In a closely watched medical malpractice action, the Michigan courts are continuing to grapple with the boundaries of peer review protection. Peer review generally refers to process by which health care professionals engage in critical analysis to improve patient care. In an effort to encourage robust dialogue and analysis, many states have developed immunity statutes to protect those contributing to the peer review process as well as records generated through the peer review proceeding from discovery. Questions about the scope of the peer review protections remain. Are peer review reports protected from discovery in their entirety? Are the facts underlying a peer report privileged? May a party advance a theory of defense at odds with known facts outlined in a peer review report?
In Harrison v. Munson Healthcare, Inc., a patient’s forearm was burned by a Bovie (cauterizing device) during surgery to remove a cancerous thyroid gland. No notations were made in the patient’s chart explaining or acknowledging the occurrence. After the surgery, the patient wanted an explanation for the quarter-sized burn. The hospital sent a letter to the patient, signed by the operating room manager, which gave few details explaining how the out-of-surgical field injury occurred.

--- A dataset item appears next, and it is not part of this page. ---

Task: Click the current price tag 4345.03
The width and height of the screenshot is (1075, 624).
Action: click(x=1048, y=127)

The patient filed suit against the surgeon and the hospital. During discovery, the hospital maintained that the cause of the burn was a mystery. The surgeon testified, as a matter of habit, custom and practice, the Bovie was always returned to its protective holster when not in use. Several members of the surgical team denied any recollection of the surgery or the adverse event. At trial, the hospital continued to advance the theory that the burn was an “inadvertent mystery.”

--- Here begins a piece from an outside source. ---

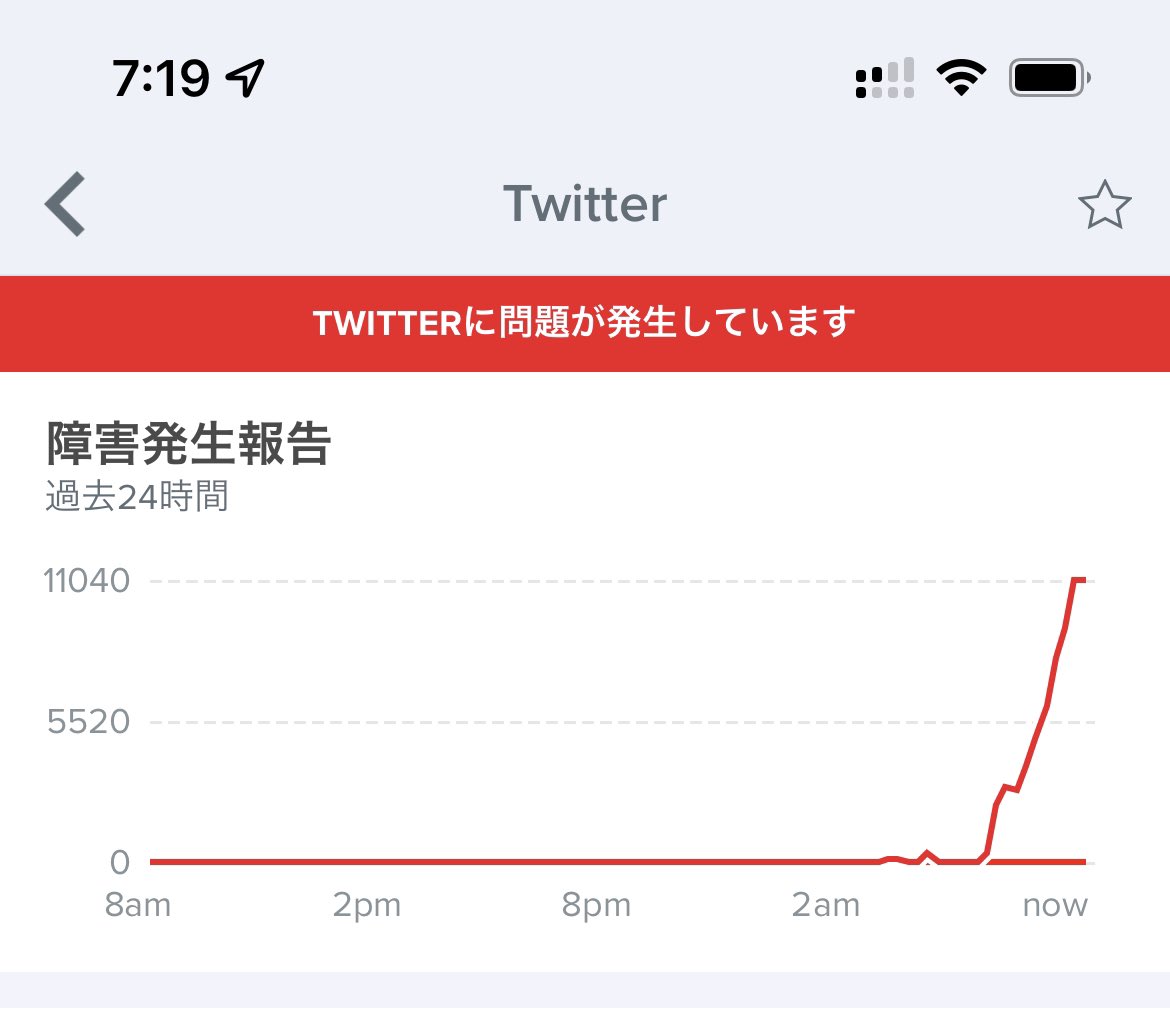Tap the battery indicator icon
Screen dimensions: 1170x1028
click(1050, 78)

The patient called the hospital’s operating room manager to the stand at trial. The hospital objected to the administrator’s testimony as peer review protected. The trial judge questioned the witness outside the presence of the jury. The operating room manager testified that she routinely interviewed all witnesses following adverse events, but did not recall whether any incident report was generated. The judge ordered the hospital to produce the risk manager’s entire file for in camera (in judge’s chambers) review.
A nurse, who testified that she had no recollection of the surgery or being interviewed regarding same, documented in the incident report that, “During the procedure, Bovie was laid on drape, in a fold. [the surgeon] was leaning against the [patient] where the Bovie was.” The “incident report” was prepared within 90 minutes of the burn being discovered. The trial judge declared a mistrial and ordered an evidentiary hearing to determine whether all or part of the incident report was peer review protected.
According to the trial court judge, the hospital’s representation that the Bovie became inadvertently unholstered was blatantly inconsistent with the contemporaneously prepared incident report. Accordingly, it was a violation of Michigan Rules of Professional Conduct for the hospital’s counsel to offer its “inadvertent mystery” defense. The trial judge also awarded sanctions against the hospital and its counsel of $53,958.69.
The Michigan Court of Appeals held that the incident report was partially privileged. The nurse’s handwritten, contemporaneous observations were not subject to peer review. However, the remaining portion of the report detailing the risk manager’s conclusions and recommendations were peer review protected, as they reflected a “deliberative review process.” Put differently, the mere fact that information is submitted to a peer review committee does not make that information peer review protected. The Court of Appeals upheld the sanctions against the hospital and its attorneys for advancing a theory of defense that they knew was at odds with the contemporaneous investigation of the incident.